Over the last few years, scientists have continued to explore "one-way" light, which refers to a light beam that only materializes in one direction. This effect is created using optical diodes in a similar manner that standard diodes are used in an electric circuit to prevent the current from travelling in a certain direction. Now, researchers from Nanjing University have built upon this previous research to theoretically show that "one-way" light beams in photonic crystals can be shaped into various trajectories using a gradient magnetic field. The finding could help scientists further understand integrated photonic circuits, where beams of light are the root of their operations.
Although light beams typically broaden as they propagate when in photonic crystals, the researchers show that these crystals can be altered so that the light stays highly focused and self-collimated, preventing the broadening process. Furthermore, they found that applying a gradient magnetic field to the crystal after this alteration can cause the self-collimated beam to change its direction over time.
"First, we found the novel effect of self-collimation of a unidirectional electromagnetic wave beam in gyrotropic photonic crystals," said Rui-xin Wu, co-author of the study, in a press release. "Second, the more interesting part is that we can steer the wave beam trajectory through the distribution of a bias magnetic field, providing a flexible means to control the wave beam propagation."
The researchers plan to continue their study into these "one-way" beams and better understand their underlying mechanisms.
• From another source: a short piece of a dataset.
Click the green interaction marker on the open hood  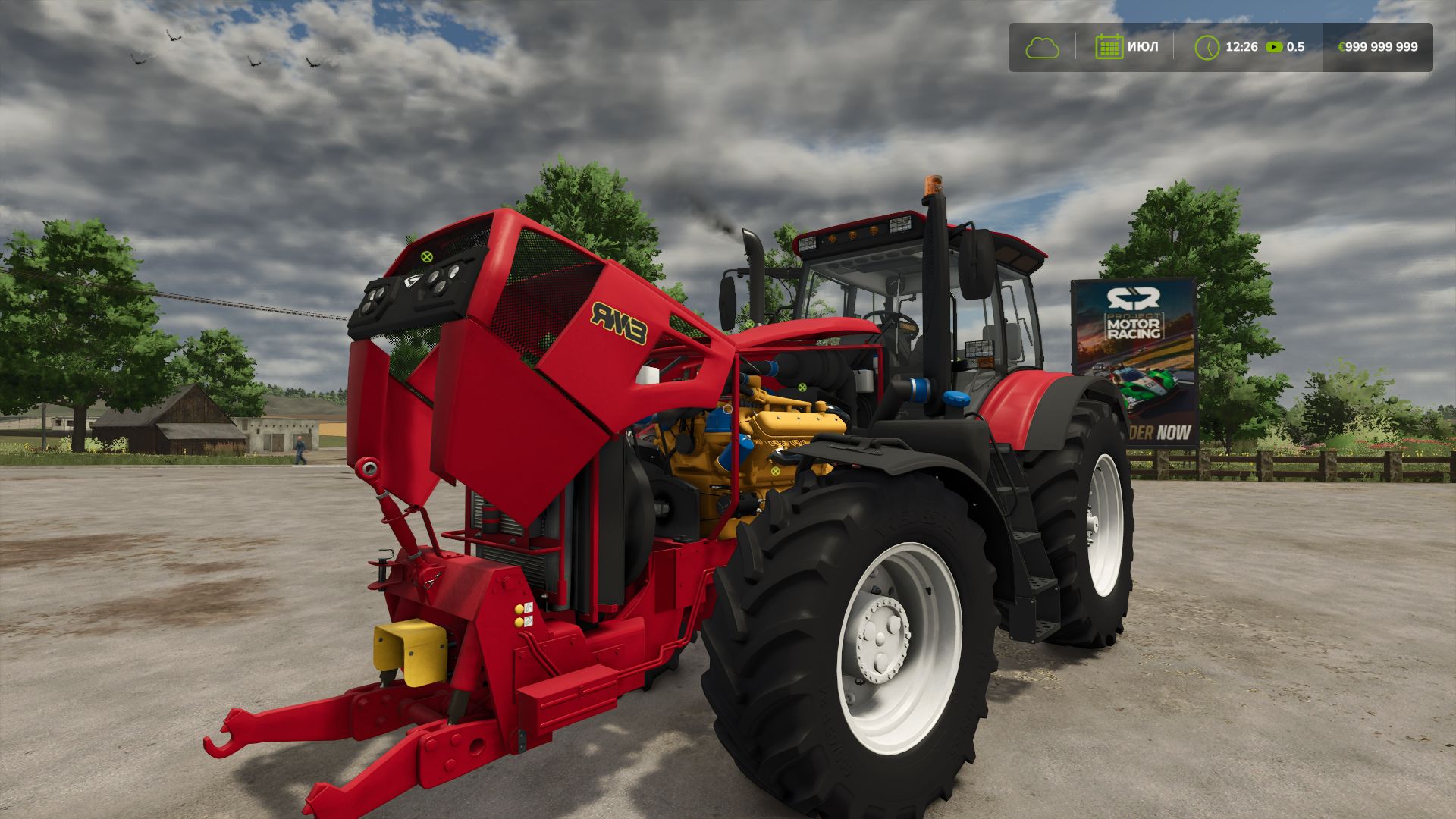click(426, 257)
Advancements in the field could be used to integrate the beams into a wide variety of applications, including optical communications and invisibility cloaks.
"Another potential application is to hide an object within the photonic crystal," said Wu. "Since the wave path can be bent in a controlled way, we can have the wave beam trajectory go around but not hit the object, so that the object cannot be seen."
The findings were published in the Dec. 16 issue of Applied Physics Letters.